„Zwolnili mnie tuż przed emeryturą. Zamiast odpocząć, musiałam zakasać rękawy i brać się do roboty”

Projekt bez nazwy (10).png fot. Adobe Stock, fizkes
„Faktycznie, firma postarała się o porządne finansowe pożegnanie dla pracowników, z którymi rozwiązywano umowy, zwłaszcza dla tych, którzy pracowali tu ponad dwadzieścia lat, tak jak ja. Ale co z tego? Pieniądze szybko się rozejdą na bieżące potrzeby, a co potem? Musiałam szybko znaleźć nową pracę”.
/ 02.08.2023 06:45
Projekt bez nazwy (10).png fot. Adobe Stock, fizkes

Ty to masz rękę do kwiatów! – słyszałam często od znajomych, kiedy do mnie wpadali.

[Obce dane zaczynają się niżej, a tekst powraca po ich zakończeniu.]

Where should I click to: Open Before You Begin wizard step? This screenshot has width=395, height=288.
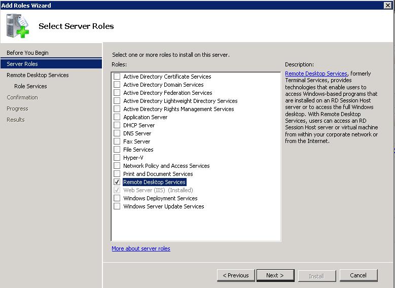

Uwielbiałam zajmować się roślinami

Nasze mieszkanie było pełne zieleni, a odkąd dzieci się wyprowadziły, bo rozpoczęły studia w innych miastach, zyskałam więcej przestrzeni dla moich doniczek. Balkon tonął w kwiatach od wczesnej wiosny do późnej jesieni.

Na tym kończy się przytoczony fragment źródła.